Robust Bayesian general linear models

doi:10.1016/j.neuroimage.2007.01.058

NeuroImage

Volume 36, Issue 3, 1 July 2007, Pages 661-671

https://doi.org/10.1016/j.neuroimage.2007.01.058 Get rights and content

Abstract

We describe a Bayesian learning algorithm for Robust General Linear Models (RGLMs). The noise is modeled as a Mixture of Gaussians rather than the usual single Gaussian. This allows different data points to be associated with different noise levels and effectively provides a robust estimation of regression coefficients. A variational inference framework is used to prevent overfitting and provides a model order selection criterion for noise model order. This allows the RGLM to default to the usual GLM when robustness is not required. The method is compared to other robust regression methods and applied to synthetic data and fMRI.

Introduction

Neuroimaging data contain a host of artifacts arising from ‘physiological noise’, e.g. subject respiration, heartbeat or movement of the head, eye, tongue or mouth or ‘non-physiological noise’, e.g. EEG electrodes with poor electrical contact, spikes in fMRI or extracranial magnetic sources in MEG. The presence of these artifacts can severely compromise the sensitivity with which we can detect the neuronal sources we are interested in. The optimal processing of artifactual data is therefore an important issue in neuroimaging analysis and a number of processing methods have been proposed. One approach is visual inspection and removal of trials deemed to contain artefacts. In the analysis of Event-Related Potentials (ERPs), however, this can lead to up to a third of the trials being removed. Because the statistical inferences that follow are based on fewer data points, this results in a loss of sensitivity.

In fMRI, signal processing methods exist for the removal of k-space spikes (Zhang et al., 2001, Greve et al., 2006), and Exploratory Data Analysis (EDA) methods have been proposed for removal of outliers in the context of mass-univariate modeling (Luo and Nichols, 2003). Alternatively, Independent Component Analysis (ICA) can be used to isolate ‘noise sources’ and remove them from the data (Jung et al., 1999). This is, however, a non-automatic process and will typically require user intervention to disambiguate the discovered components. In fMRI, autoregressive (AR) modeling can be used to downweight the impact of periodic respiratory or cardiac noise sources (Penny et al., 2003). More recently, a number of approaches based on robust regression have been applied to imaging data (Wager et al., 2005, Diedrichsen and Shadmehr, 2005). These approaches relax the assumption underlying ordinary regression that the errors be normally (Wager et al., 2005) or identically (Diedrichsen and Shadmehr, 2005) distributed. In Wager et al. (2005), for example, a Bisquare or Huber weighting scheme corresponds to the assumption of identical non-Gaussian errors. The method was applied to group-level fMRI analysis and was found to lead to more sensitive inferences.

STATED TASK: Return the passage of the text on robust Bayesian general linear models from "Robust Bayesian general" to "data and fMRI.", copied word for word.

INFORMATION SUPPLIED:
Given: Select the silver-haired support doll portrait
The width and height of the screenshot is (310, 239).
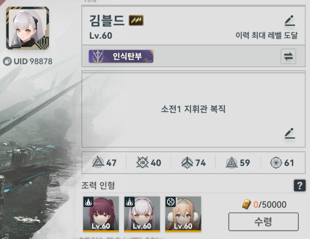Looking at the screenshot, I should point(142,214).
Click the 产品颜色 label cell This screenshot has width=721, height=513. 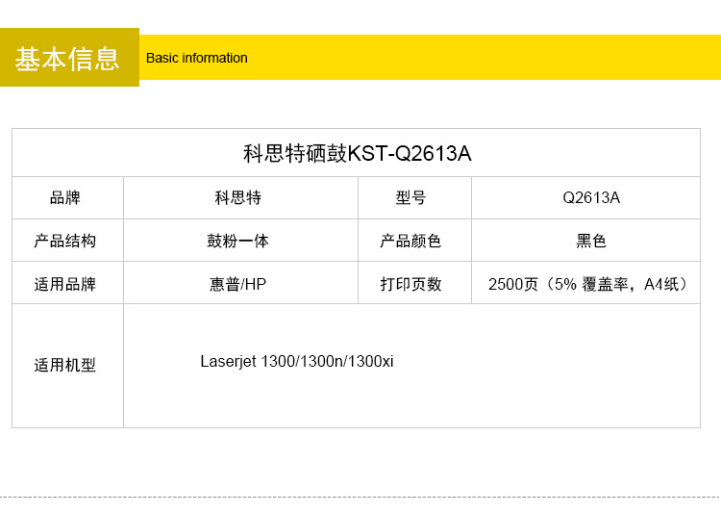pos(411,241)
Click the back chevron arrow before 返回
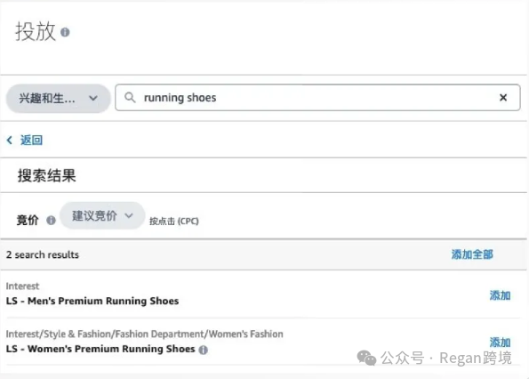The height and width of the screenshot is (379, 529). click(10, 140)
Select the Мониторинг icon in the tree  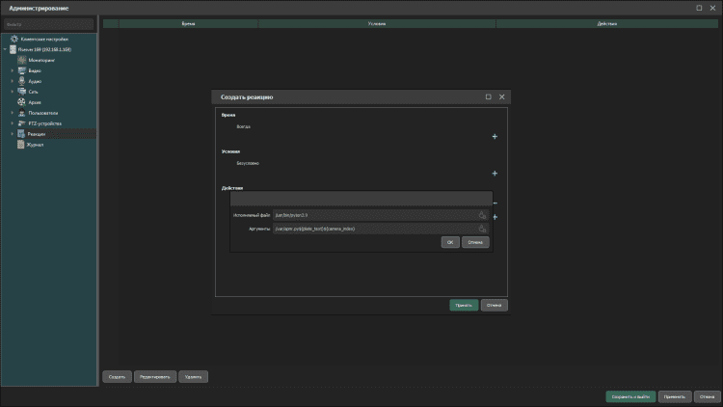click(21, 60)
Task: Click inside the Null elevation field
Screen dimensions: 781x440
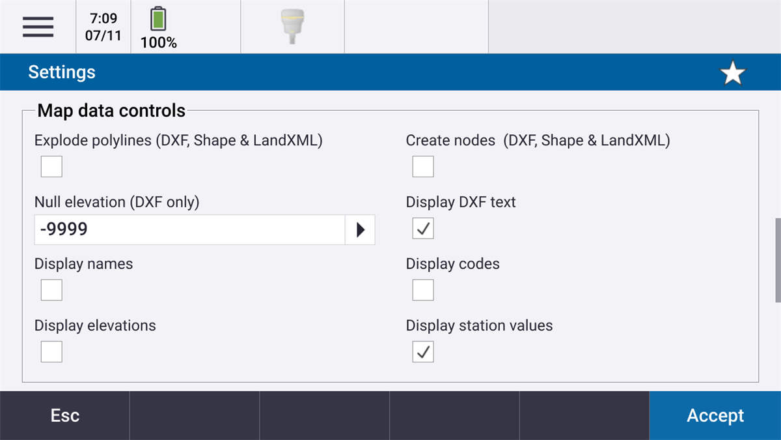Action: coord(189,229)
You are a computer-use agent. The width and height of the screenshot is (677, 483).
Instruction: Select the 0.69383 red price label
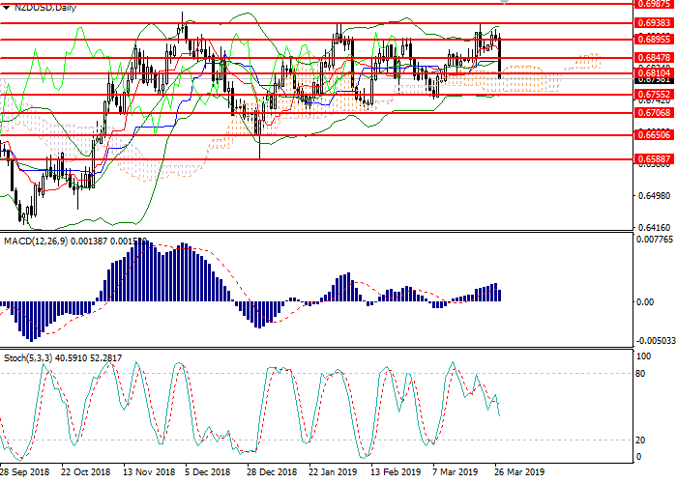click(x=651, y=22)
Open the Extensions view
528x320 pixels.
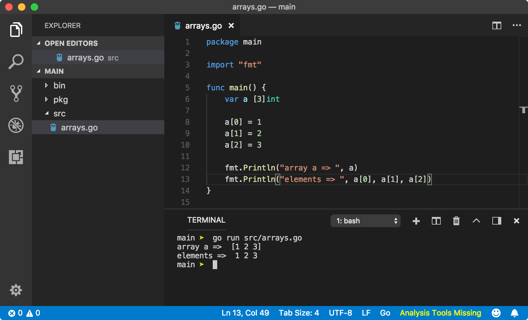[16, 157]
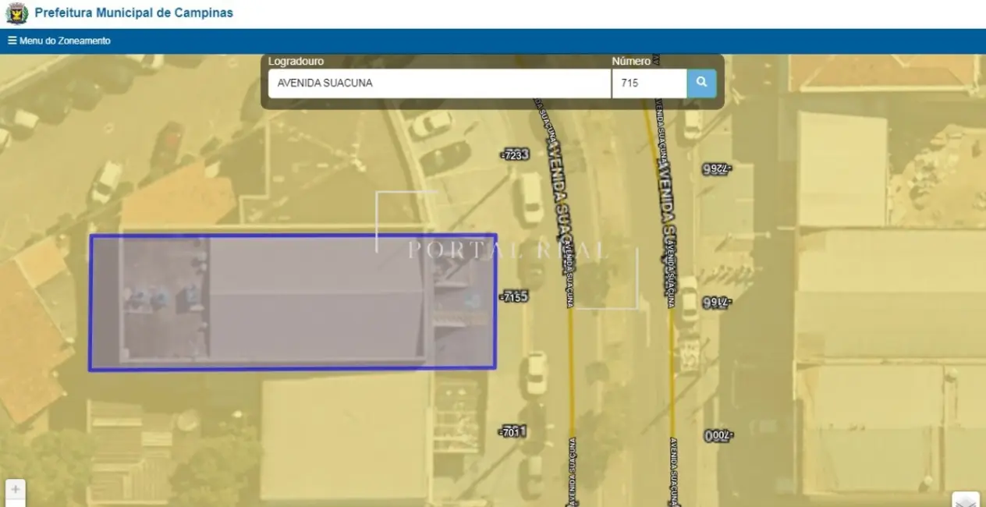Image resolution: width=986 pixels, height=507 pixels.
Task: Click the Portal Real watermark text
Action: 507,250
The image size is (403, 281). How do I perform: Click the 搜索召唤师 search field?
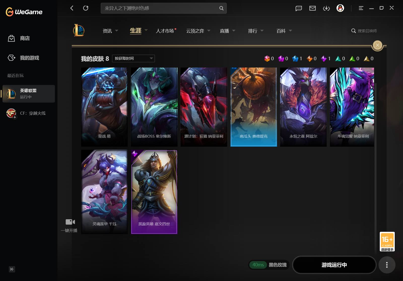364,31
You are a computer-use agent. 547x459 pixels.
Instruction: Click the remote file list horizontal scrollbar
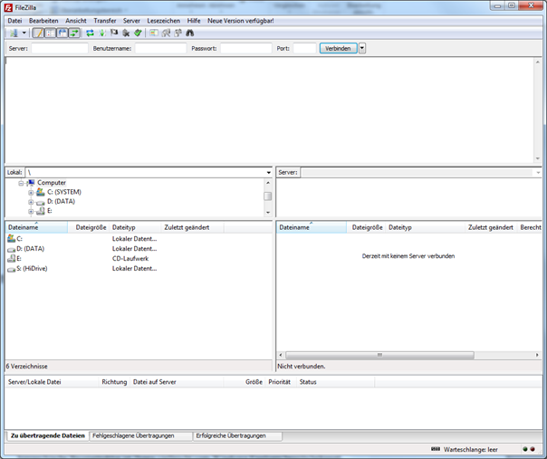point(380,356)
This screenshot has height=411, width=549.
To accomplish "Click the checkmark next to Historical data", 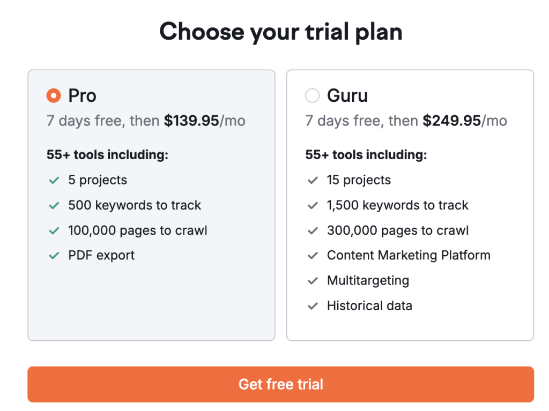I will coord(313,305).
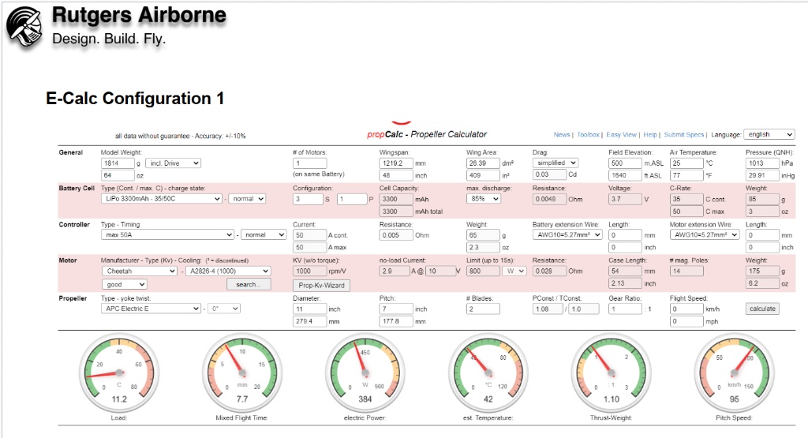Open the motor manufacturer Cheetah dropdown
The width and height of the screenshot is (808, 438).
(x=139, y=271)

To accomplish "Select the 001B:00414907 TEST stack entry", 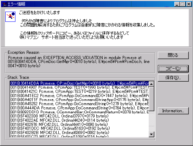I will coord(79,87).

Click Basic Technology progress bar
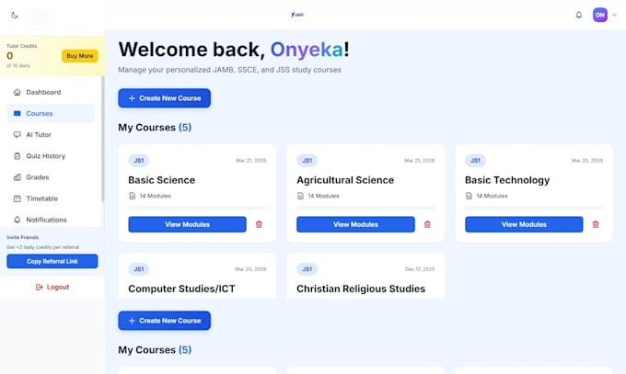pos(534,208)
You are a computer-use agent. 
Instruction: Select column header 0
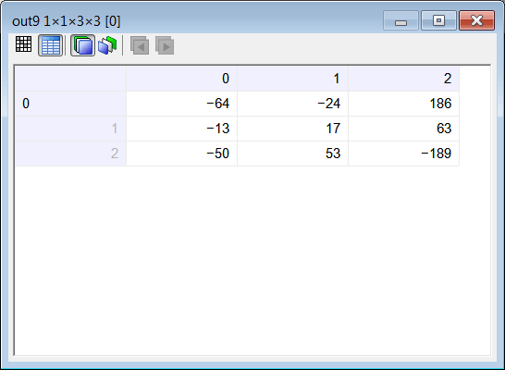click(x=181, y=79)
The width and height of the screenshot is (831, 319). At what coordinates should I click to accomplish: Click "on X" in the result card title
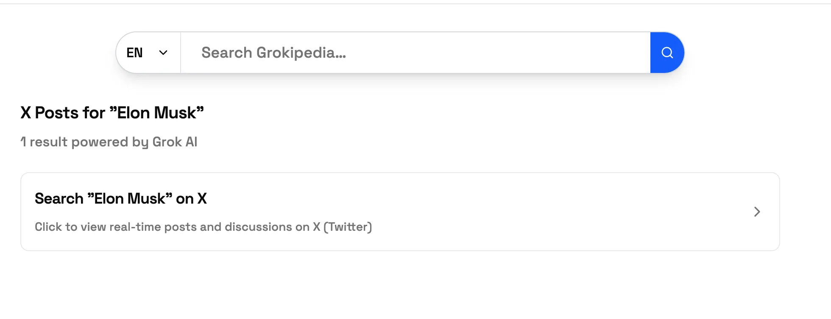191,199
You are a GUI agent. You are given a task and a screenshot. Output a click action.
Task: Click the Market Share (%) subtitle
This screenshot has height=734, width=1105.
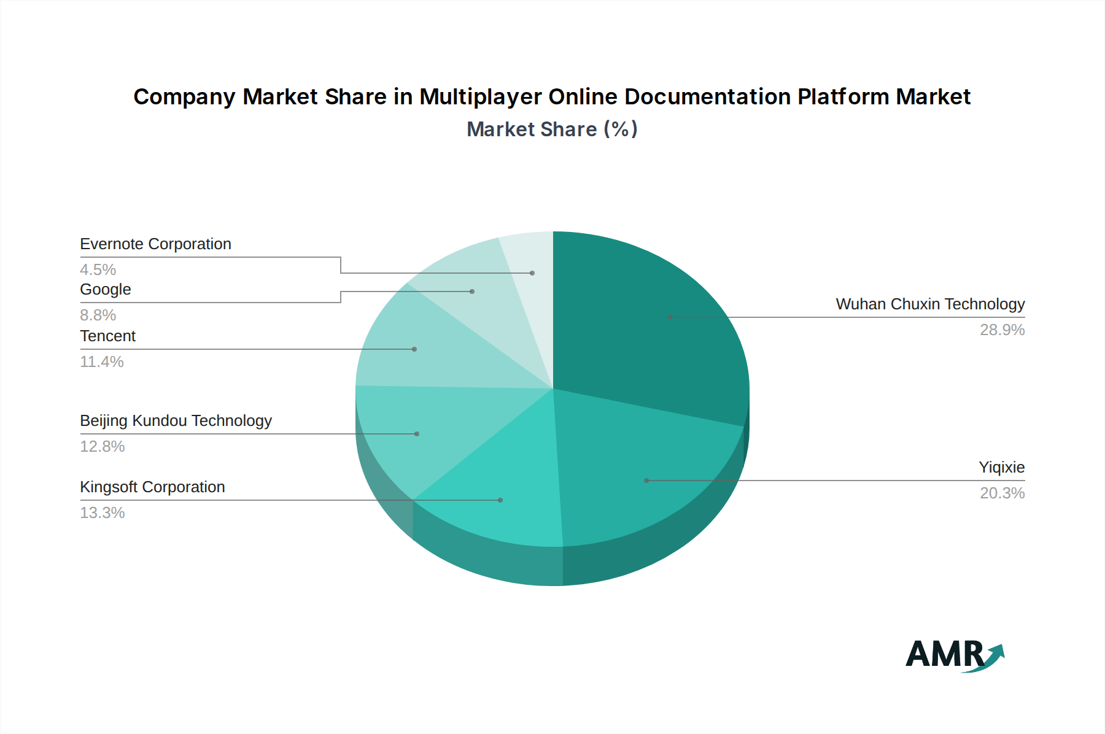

SOLVED PROBLEM:
Robust Bayesian general linear models

doi:10.1016/j.neuroimage.2007.01.058

NeuroImage

Volume 36, Issue 3, 1 July 2007, Pages 661-671

https://doi.org/10.1016/j.neuroimage.2007.01.058 Get rights and content

Abstract

We describe a Bayesian learning algorithm for Robust General Linear Models (RGLMs). The noise is modeled as a Mixture of Gaussians rather than the usual single Gaussian. This allows different data points to be associated with different noise levels and effectively provides a robust estimation of regression coefficients. A variational inference framework is used to prevent overfitting and provides a model order selection criterion for noise model order. This allows the RGLM to default to the usual GLM when robustness is not required. The method is compared to other robust regression methods and applied to synthetic data and fMRI.